Kubernetes is an open source system for automating the deployment, scaling, and management of containerized applications. Primarily, Kubernetes provides the tools to easily create a cluster of systems across which containerized applications can be deployed and scaled as required.

The Kubernetes project is maintained at:

https://kubernetes.io/

Kubernetes is fully tested on Oracle Linux and includes extra tools developed at Oracle to ease configuration and deployment of a Kubernetes cluster.

Kubernetes Components

You're likely to meet the following common components when you start working with Kubernetes on Oracle Cloud Native Environment. The descriptions provided are brief, and largely intended to help provide a glossary of terms and an overview of the architecture of a typical Kubernetes environment. Upstream documentation can be found at:

https://kubernetes.io/docs/concepts/

Nodes

Kubernetes Node architecture is described in detail at:

https://kubernetes.io/docs/concepts/architecture/nodes/

Control Plane Node

The control plane node is responsible for cluster management and for providing the API that's used to configure and manage resources within the Kubernetes cluster. Kubernetes control plane node components can be run within Kubernetes itself, as a set of containers within a dedicated pod. These components can be replicated to provide highly available (HA) control plane node functionality.

The following components are required for a control plane node:

  • API Server (kube-apiserver): The Kubernetes REST API is exposed by the API Server. This component processes and validates operations and then updates information in the Cluster State Store to trigger operations on the worker nodes. The API is also the gateway to the cluster.

  • Cluster State Store (etcd): Configuration data relating to the cluster state is stored in the Cluster State Store, which can roll out changes to the coordinating components such as the Controller Manager and the Scheduler. Ensure you have a backup plan in place for the data stored in this component of the cluster.

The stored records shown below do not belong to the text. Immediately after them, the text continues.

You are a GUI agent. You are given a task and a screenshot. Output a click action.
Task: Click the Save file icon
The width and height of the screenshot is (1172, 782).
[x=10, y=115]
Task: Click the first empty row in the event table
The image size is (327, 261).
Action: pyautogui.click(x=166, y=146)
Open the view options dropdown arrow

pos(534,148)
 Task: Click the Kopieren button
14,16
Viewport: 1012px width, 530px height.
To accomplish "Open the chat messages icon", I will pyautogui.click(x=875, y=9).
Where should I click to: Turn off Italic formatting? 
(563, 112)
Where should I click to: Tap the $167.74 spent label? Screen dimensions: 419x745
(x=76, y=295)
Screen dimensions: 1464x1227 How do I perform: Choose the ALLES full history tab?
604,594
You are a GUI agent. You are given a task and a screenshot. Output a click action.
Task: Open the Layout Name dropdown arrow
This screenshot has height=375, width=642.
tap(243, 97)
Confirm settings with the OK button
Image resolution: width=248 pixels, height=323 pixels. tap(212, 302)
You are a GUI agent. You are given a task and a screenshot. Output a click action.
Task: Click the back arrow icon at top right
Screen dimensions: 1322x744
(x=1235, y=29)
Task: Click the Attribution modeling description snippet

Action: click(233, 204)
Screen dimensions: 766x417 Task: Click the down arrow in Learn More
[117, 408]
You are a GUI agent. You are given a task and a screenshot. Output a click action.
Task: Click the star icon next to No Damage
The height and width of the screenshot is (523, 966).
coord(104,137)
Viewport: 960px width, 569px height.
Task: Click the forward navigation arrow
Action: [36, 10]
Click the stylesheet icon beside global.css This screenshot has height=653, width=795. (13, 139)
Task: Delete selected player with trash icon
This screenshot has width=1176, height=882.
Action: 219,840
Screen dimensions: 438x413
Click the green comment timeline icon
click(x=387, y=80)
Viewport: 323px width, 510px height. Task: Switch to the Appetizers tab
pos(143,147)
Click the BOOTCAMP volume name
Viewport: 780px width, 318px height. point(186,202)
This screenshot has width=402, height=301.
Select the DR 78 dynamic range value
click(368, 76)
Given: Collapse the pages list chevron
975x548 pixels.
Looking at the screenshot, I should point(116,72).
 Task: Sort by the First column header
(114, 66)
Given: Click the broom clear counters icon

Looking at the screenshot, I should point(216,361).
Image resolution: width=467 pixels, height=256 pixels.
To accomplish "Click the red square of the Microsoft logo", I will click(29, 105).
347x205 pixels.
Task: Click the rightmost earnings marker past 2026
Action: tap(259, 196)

  • Cluster Controller Manager (kube-controller-manager): This manager is used to perform many of the cluster-level functions, and application management, based on input from the Cluster State Store and the API Server.

  • Scheduler (kube-scheduler): The Scheduler handles automatically decides where containers are run by monitoring availability of resources, quality of service, and affinity specifications.

The control plane node can be configured as a worker node within the cluster. Therefore, the control plane node also runs the standard node services: the kubelet service, the container runtime, and the kube-proxy service. Note that it's possible to taint a node to prevent workloads from running on an inappropriate node. The kubeadm utility automatically taints the control plane node so that no other workloads or containers can run on this node. This helps to ensure that the control plane node is never placed under any unnecessary load and that backup and restore of the control plane node for the cluster is simplified.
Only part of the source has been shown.